Keep up the love and nuturing, mama. You know what's best!
post #6 of 22
If nightnursing is working for you, why mess with it? He will stop on his own in his own time.

Unlike that doctor, I speak from experience.
post #7 of 22
Awesome post, MelKnee.
post #8 of 22
You are doing a great job, and are smart to realize that your Doc is just giving you advice. Crappy advice, but only advice. They (doctors) should just stick to diagnosing medical problems not creating them by giving unwanted and incorrect advice!!

i also agree that Melknee post was on target!
post #9 of 22
I agree!! When my second child was a nb we took her to the ped, and she gave us this flyer that said all babies should be in a crib in thier own room by 4 months!!! I could not believe that, the sad part was, she was pregnant herself.

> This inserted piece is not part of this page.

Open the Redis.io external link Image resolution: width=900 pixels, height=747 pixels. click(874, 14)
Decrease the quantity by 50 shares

Most of my nurslings needed to nurse *more* at night because they are so busy exploring/learning during the day. :LOL
post #10 of 22
You go mama! Keep doing what is right for you and your baby!
post #11 of 22
Good for you!!
Poopoo on that doc...
post #12 of 22
If it works for your family then don't worry about it. You're the one taking care of your wee one, not her, so it really isn't her concern.
amanda
post #13 of 22
Go with your instincts, Mama! My little one nightweaned (on his own) at 2.5 years. We're still co-sleeping at 5, and he's continuing to wean at his own pace (I'm sure your doc would be appalled to hear that too!).
post #14 of 22
I don't understand comments like that. He is there to check his health not whether or not your spoiling him. Crazy.
post #15 of 22
Quote:
Originally Posted by LadyGodiva

I just come back from the free baby consultation office.
Actually, I don't know why they make us come there, since I have DS measured & wheighed by the family doc, but anyway... it's free, so I thought it couldn't harm...

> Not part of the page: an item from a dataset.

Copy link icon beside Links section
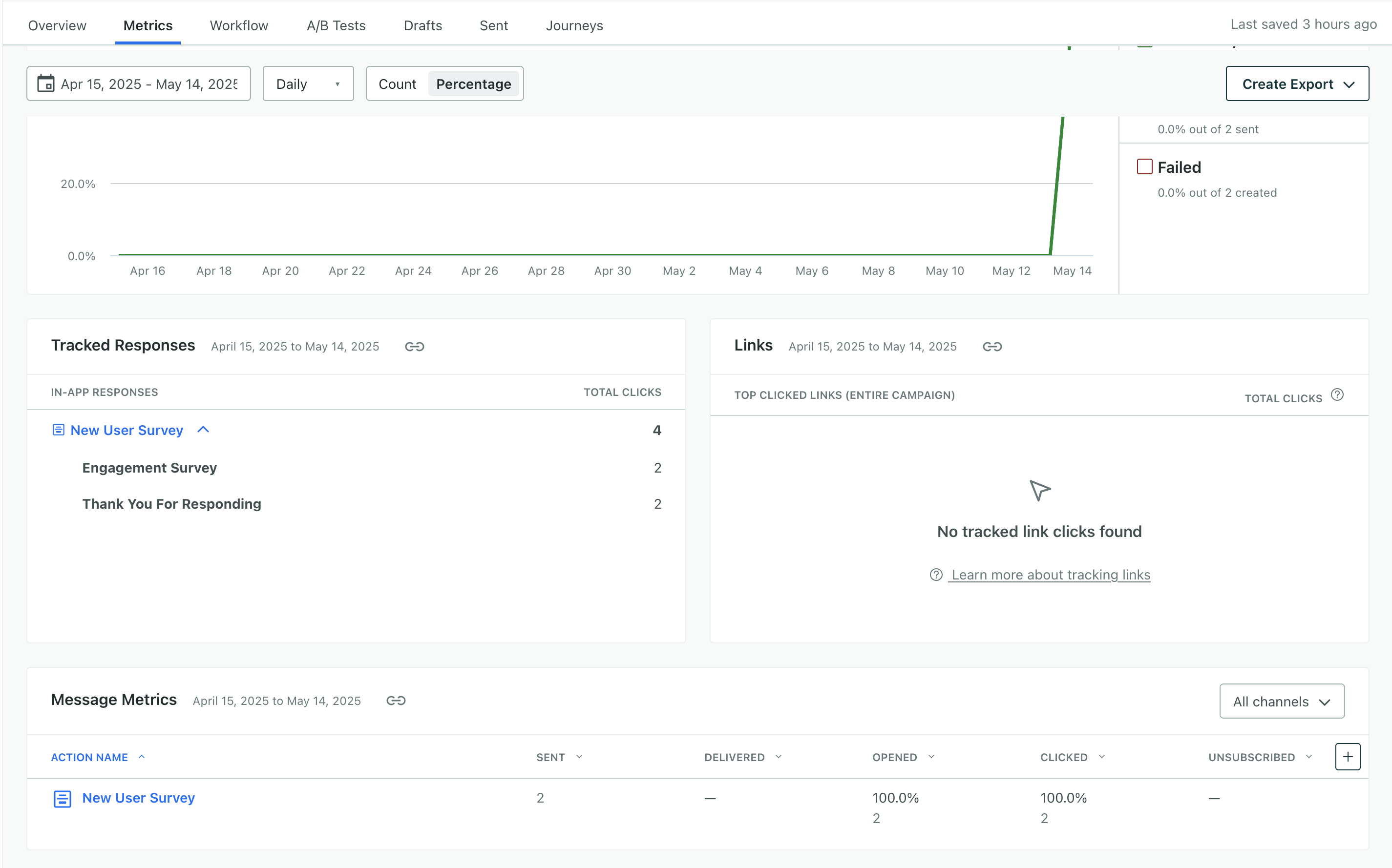Viewport: 1392px width, 868px height. coord(992,346)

That stupid of a doctor!!! Grrrrrrrrrrr
Who is making you go to this less than ideal free yet stupid baby care center? WIC or something?

Urg.
post #16 of 22
I despise medical professionals who try to push their own sense of right and wrong & parenting ideas as sound medical advice. These are the same doctors who will not hesitate to say that formula is just as good, that co-sleeping is wrong, that vaxing is mandatory and that holding a baby will spoil them.

My son night weaned at 9 months, my daughter at 18 months...it doesn't make any difference, they are both wonderfully attached, confident children.
post #17 of 22
Good for you for not listening to her!

: Can you imagine all the mamas who do take her ignorant advice! :

I realized that most doctors don't know what they're talking about when, at dd's 1-yr visit, the doctor said that it was time to wean and "eat real food" .
post #18 of 22
Quote:
Originally Posted by MelKnee
Until people (in general) understand that COMFORT IS A NEED, we will remain a detached and isolated society.
post #19 of 22
Only your baby knows what he needs.
Every baby is different.
Just like every child or adult is different.
If you baby expresses a need to nurse, for whatever reason, at whatever time of day, I say meet that need as best you can!

A doctor is not a nutrionist nor a parenting expert.

As long as your baby is healthy and happy, you need heed no further advice from a pediatrician.
post #20 of 22
Quote:
Most of my nurslings needed to nurse *more* at night because they are so busy exploring/learning during the day.

Kai, nurses more at night. He just gets too busy playing during the day. I feel like his night nursings are essential to him. Do what you feel is best.